Word and element locating data:
--- begin ---

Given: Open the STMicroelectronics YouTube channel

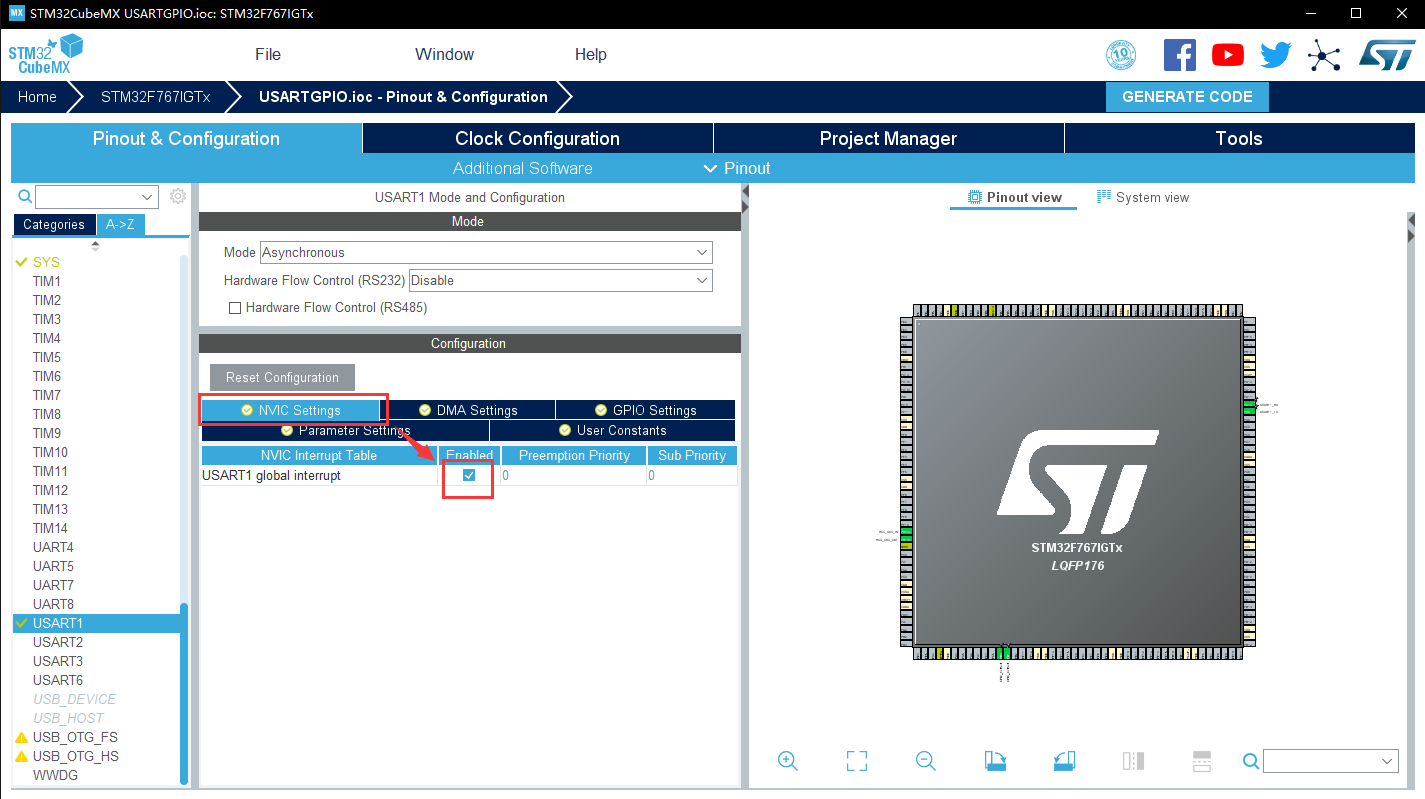Looking at the screenshot, I should 1227,55.
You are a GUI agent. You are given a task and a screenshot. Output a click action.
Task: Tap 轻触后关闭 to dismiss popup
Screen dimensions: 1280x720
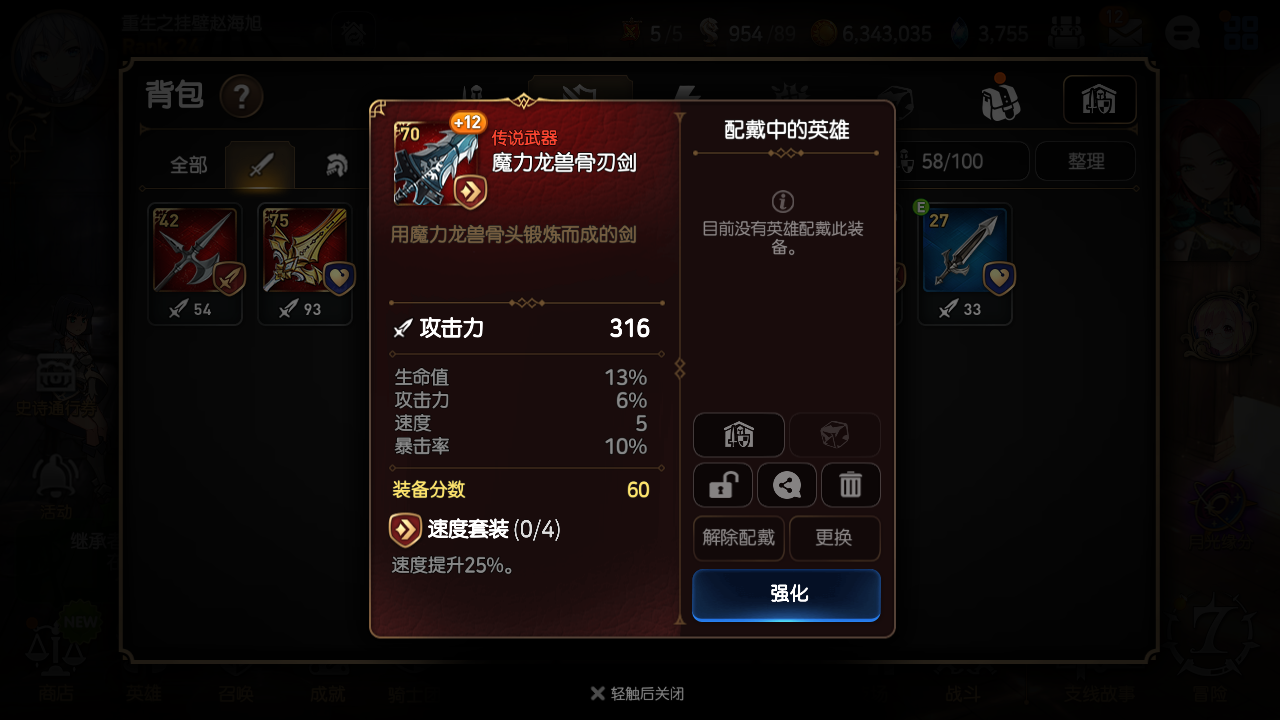638,693
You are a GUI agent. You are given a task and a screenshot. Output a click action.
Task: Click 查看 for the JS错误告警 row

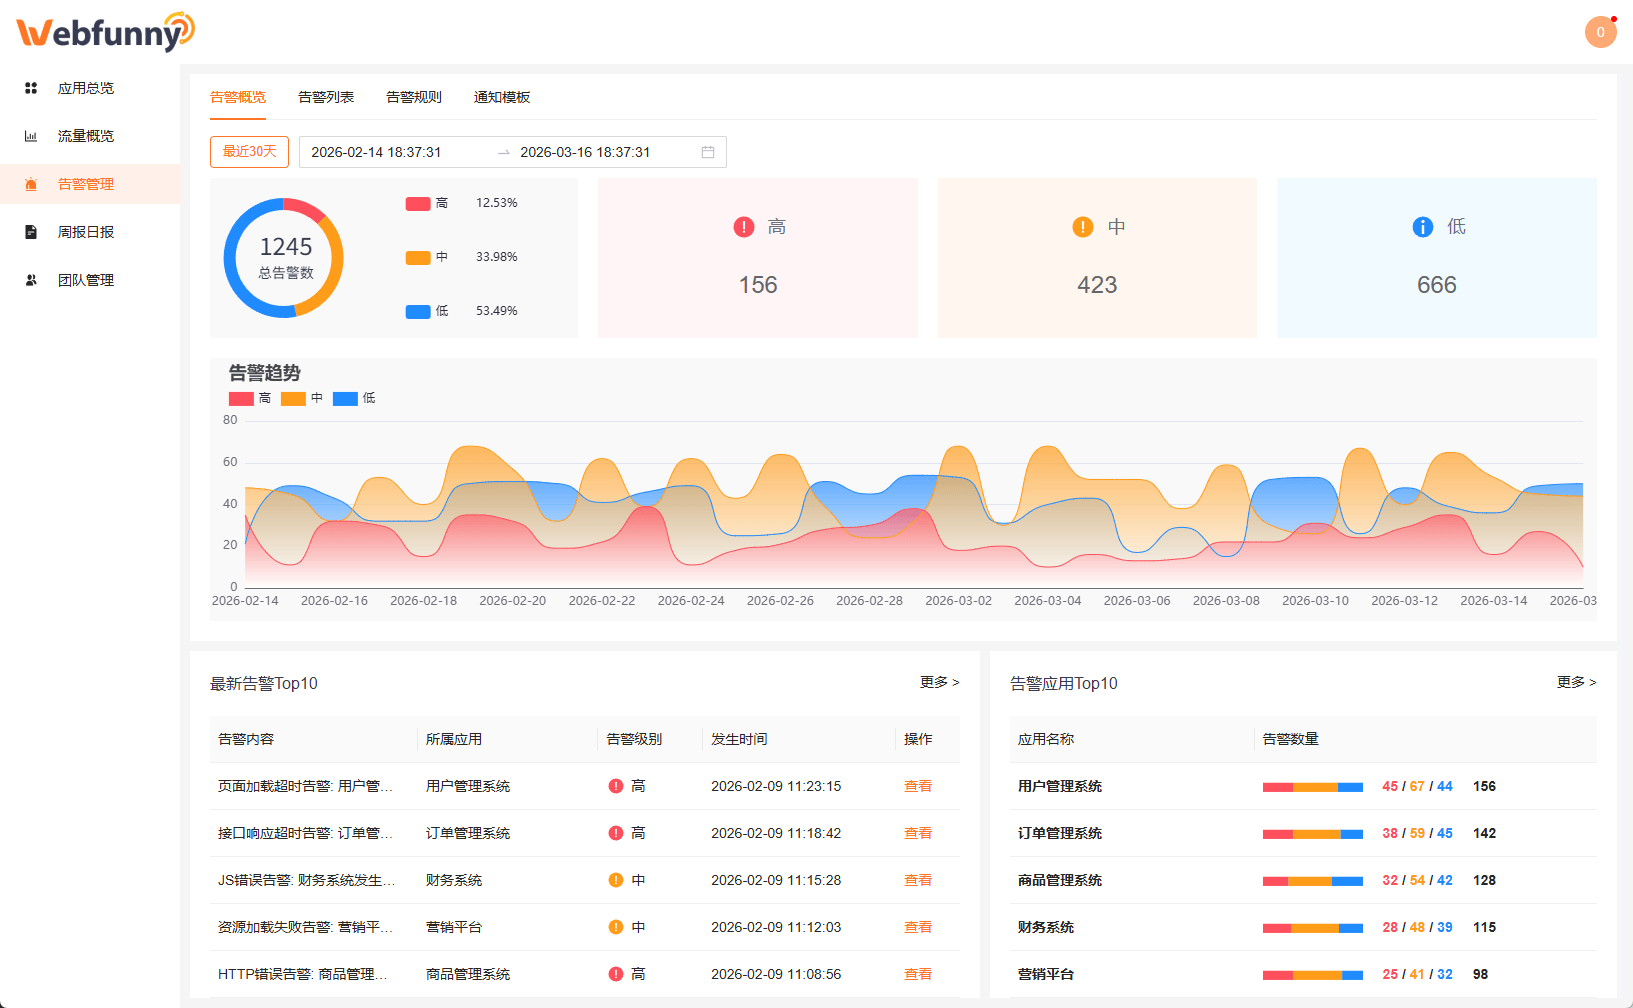[x=917, y=880]
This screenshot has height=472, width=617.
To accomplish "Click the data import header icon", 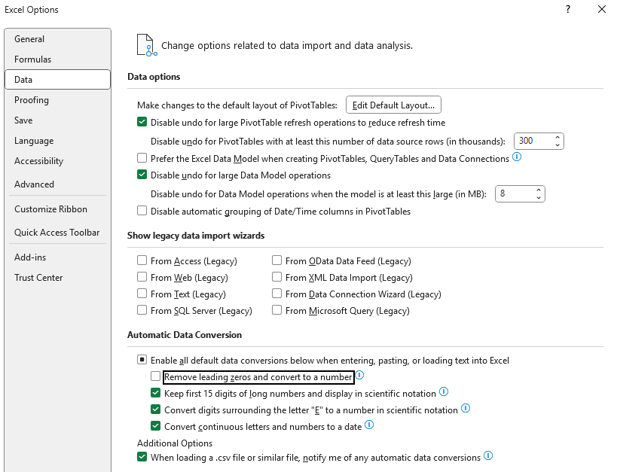I will click(145, 44).
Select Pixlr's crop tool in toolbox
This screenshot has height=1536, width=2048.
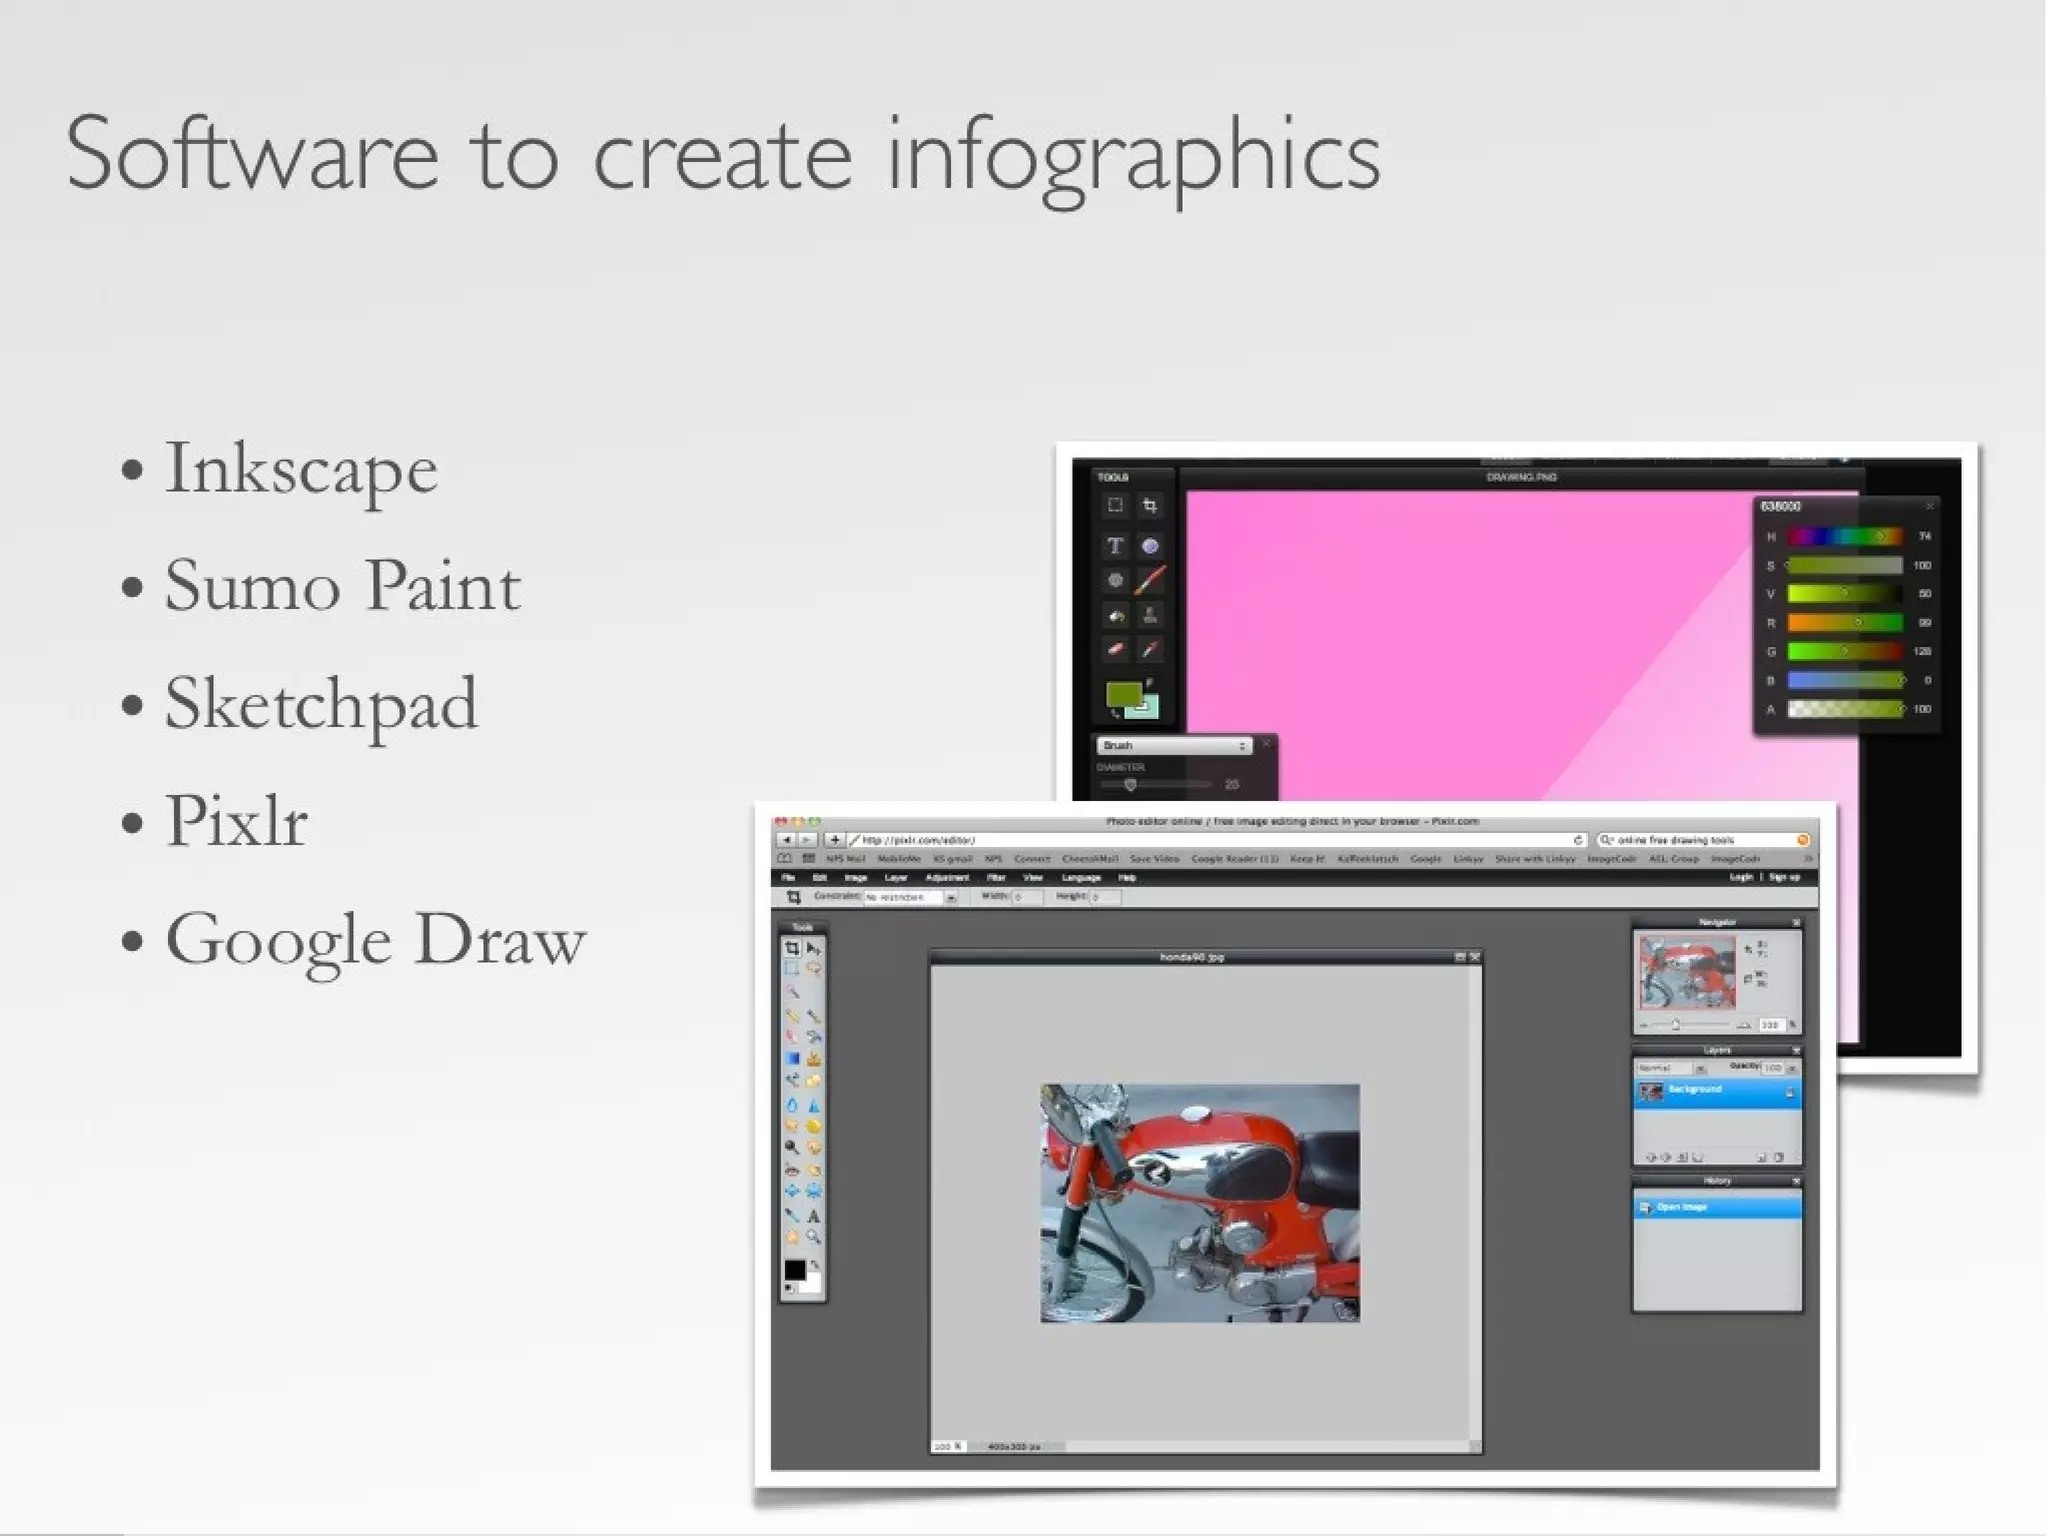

--- end ---

Update the material from the line containing "Select Pixlr's crop tool in toolbox" through the end, swapping "crop tool" for "text tool" and leaving all else unchanged. Give only those lines, without the pictures.

Select Pixlr's text tool in toolbox
This screenshot has height=1536, width=2048.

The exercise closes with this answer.